** Right, if you ran into some spelling errors, my apologies. All cards pretty much arrived late last week and with Good Friday and Easter in-between the launch window, I had very little time available.
AMD has a tendency to refresh their GPUs every other year. Sometimes that works out well, and sometimes you get to observe what you see today. AMD used the very same Polaris GPU, Polaris 20 is the very same thing yet thanks for improved 14nm fabrication nodes is a bit more refined in the sense it can clock a notch higher. So basically you are looking at an RX 480 with a higher boost frequency. The card comes fitted with a properly nice but HUGE cooler. That cooler eats up three slots and has three fans. To feed the beast you get an 8-pin power connector. The card comes with a back-plate and is tweaked fairly significant out of the box as well.
The STRIX series come with the updated cooler (new IP5X fans) and sure, also comes with RGB LED lighting control. I like the dark design and sure, the LEDs. Switch it on/off or to any color and animation you prefer, the choice is yours. Cool dibs is that backplate, with some openings at the proper areas. As always, I remain skeptical about backplates, they potentially can trap heat and thus warm up the PCB. But the flip-side is that they do look better and can protect your PCB and components from damage adn well, it can look nice so it has an aesthetic appeal as well. Consumer demand is always decisive, and you guys clearly like graphics cards with backplates. Both the front IO plate and backplate are dark matte black which certainly gives the card that premium feel.
The RX 580 was a notch faster compared to the RX 480, but really a bit all over the place; fast in fill-rate limited games, a little less with GPU stringent ones but overall you are looking at a product that still competes with the GeForce GTX 1060, 970 and Radeon 380 series. Our 8GB model is often in performance bracket of the Radeon R9 390 series as well. Overall though any RX580 8GB is an excellent choice for 1080p and even 1440p gaming.
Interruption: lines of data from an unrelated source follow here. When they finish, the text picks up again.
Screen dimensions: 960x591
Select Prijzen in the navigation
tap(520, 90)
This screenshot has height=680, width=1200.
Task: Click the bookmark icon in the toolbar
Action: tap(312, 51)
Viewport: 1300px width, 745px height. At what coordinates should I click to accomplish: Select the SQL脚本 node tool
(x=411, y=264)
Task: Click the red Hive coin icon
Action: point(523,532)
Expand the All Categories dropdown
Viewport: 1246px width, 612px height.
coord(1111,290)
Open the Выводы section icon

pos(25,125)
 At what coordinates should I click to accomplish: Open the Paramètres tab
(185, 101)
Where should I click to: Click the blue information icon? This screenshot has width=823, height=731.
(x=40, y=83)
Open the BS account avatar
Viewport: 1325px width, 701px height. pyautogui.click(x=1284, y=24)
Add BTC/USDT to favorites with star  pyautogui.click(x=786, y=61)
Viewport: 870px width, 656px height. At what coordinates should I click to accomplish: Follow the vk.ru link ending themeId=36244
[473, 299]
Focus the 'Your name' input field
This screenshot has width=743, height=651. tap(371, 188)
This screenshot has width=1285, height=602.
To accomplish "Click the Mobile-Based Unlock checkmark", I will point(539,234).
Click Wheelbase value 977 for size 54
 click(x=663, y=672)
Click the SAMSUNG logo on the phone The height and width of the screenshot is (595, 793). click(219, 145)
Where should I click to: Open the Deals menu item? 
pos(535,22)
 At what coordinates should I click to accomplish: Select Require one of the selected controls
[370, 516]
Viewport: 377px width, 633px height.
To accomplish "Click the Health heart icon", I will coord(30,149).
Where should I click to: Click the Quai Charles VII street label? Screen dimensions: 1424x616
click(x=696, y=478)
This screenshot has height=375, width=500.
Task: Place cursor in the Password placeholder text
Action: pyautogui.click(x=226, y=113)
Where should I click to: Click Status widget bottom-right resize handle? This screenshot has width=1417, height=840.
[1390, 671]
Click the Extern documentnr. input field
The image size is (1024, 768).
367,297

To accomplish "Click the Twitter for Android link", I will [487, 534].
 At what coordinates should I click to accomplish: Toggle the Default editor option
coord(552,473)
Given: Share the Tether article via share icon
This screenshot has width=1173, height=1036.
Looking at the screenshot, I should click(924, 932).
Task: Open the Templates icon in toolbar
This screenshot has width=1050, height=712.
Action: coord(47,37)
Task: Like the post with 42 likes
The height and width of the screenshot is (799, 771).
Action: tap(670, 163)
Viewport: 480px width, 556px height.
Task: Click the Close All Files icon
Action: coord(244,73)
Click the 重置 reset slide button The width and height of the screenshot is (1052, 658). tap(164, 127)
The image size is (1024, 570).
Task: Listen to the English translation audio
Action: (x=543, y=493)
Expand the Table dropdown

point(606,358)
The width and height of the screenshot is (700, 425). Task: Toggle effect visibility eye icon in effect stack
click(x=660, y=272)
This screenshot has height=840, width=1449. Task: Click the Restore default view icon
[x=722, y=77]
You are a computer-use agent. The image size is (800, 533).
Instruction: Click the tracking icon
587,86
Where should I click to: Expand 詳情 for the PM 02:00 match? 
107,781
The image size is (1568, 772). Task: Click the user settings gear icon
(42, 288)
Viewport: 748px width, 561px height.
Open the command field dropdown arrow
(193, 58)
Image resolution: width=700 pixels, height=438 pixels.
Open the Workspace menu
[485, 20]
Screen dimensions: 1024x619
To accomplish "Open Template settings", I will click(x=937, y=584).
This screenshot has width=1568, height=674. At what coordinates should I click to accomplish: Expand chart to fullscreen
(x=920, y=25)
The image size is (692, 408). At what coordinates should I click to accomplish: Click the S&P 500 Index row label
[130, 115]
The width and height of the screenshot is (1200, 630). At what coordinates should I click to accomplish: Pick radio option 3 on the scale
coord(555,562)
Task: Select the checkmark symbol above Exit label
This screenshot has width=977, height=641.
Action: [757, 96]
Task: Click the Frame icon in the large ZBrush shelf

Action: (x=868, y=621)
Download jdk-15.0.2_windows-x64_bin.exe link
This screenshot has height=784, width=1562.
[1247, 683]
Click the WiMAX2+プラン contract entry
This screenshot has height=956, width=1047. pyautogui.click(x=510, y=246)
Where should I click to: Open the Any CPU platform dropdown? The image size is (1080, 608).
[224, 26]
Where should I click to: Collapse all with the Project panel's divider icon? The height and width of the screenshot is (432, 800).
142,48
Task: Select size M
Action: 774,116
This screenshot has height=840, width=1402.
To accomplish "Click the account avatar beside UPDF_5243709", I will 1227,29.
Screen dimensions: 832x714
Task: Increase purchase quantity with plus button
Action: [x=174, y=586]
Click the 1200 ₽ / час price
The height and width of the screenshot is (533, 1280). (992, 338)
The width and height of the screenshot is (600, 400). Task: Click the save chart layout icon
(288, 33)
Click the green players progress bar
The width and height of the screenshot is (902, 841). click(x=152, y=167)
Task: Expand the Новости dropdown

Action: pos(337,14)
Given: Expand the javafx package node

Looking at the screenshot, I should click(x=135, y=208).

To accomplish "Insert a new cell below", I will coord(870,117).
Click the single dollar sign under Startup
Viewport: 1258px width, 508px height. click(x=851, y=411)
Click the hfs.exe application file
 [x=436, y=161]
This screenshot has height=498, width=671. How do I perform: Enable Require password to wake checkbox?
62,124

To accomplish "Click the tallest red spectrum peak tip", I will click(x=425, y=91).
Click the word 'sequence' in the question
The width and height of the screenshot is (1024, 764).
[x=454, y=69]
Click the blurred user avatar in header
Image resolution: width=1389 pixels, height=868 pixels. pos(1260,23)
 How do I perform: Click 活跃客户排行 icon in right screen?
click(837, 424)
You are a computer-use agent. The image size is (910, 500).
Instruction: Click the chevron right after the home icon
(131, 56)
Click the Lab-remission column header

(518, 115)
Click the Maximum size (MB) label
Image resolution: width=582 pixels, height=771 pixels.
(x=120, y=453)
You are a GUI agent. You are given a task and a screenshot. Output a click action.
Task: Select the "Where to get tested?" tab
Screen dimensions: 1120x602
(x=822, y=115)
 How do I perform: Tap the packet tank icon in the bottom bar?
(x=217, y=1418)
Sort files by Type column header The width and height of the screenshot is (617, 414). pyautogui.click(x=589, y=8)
Value wise the Radeon RX 580 is making sense, a lot of it actually when compared to anything the market currently offers. I think anyone will agree with me on that. Nvidia has been driving the prices upwards, and, being a bit of an underdog, AMD traditionally always tries to offer that little extra value wise. The Radeon RX 580 as tested today in the STRIX version will be a 269~279 USD / € 269,- product with roughly similar prices throughout the EU. That price is spot on with the 6GB GeForce GTX 1060 which I do think is a lesser product.
Cooling and Noise levels
The STRIX comes factory tweaked at a notch over 1411 MHz on its boost allowance. The card sticks to that frequency most of the time hence that helps you a bit in performance. The temperature seems to hover at roughly 65 Degrees C under full stress. That's a good notch below the reference cooler. The cooler overall is very silent. However the STRIX does exhibit serious amounts of coil whine, we hope this was isolated to our sample but we'll check some other reviews to see what others are writing before I can make a definite comment on that.
The board is rated at roughly 185 Watts TDP, that means when you completely stress it, that's the power consumption. Our measurements showed that the board TDP was higher, in the 220 Watt region. This has everything to do with the 1414 MHz clock frequency and the fact it dind't throttle that much. Keep in mind that this figure is indicative as some games utilize a bit more, others a little less. But coming from the RX 480 at a 150 Watt TDP, it's a substantial number.
Overclocking wise you'll get the card at roughly at 1450~1475 MHz on the GPU. 1500 MHz was pushing it and became unstable though. The memory will reach anywhere from 8.8~9.0 Gbps (for the 8 GB model). Overall these are satisfying results. With a default temperature profile the card will remain to be silent and at the very same temperature levels as default.
It is a little crazy to see a product that sits in this performance range with a 30cm cooler. It is indicative of the fact that the new RX 580 cards require more voltage, produce more heat and thus have higher power consumption. Apparently ASUS felt the need to apply a three slot cooler with three fans onto this product. Whatever you think of that fact, it works well though as the cooler is silent and the temperatures remain under control. Our one gripe with our sample was coil whine, we had significant amounts of it. As stated we'll have to check up some other reviews and/or user experiences and do hope this was an isolated issue on our sample. The card performance nicely and with the 8GB of graphics memory you can game at 2560x1440 really well for a fair amount of money. There's just nothing wrong with the Radeon RX 580 as it offers great value at the same price as last years RX 480. The 269 ~ 279 USD for a customized AIB version is merely a tenner or two over reference and that makes this an attractive 1080p and even 1440p graphics card. However if you already own a R9 390 / Fury / Rx 470 or 480 then you're already good to go as there is no need or necessity to upgrade as we need bigger performance improvements to make that happen. While it is more of the same we'll still recommend the product as the Radeon RX 580 certainly deserves a that. Remember though, it has three fans, eats three slots and is 30 cm in length! But yes, it's a great performing card up-to that and including the WQHD domain.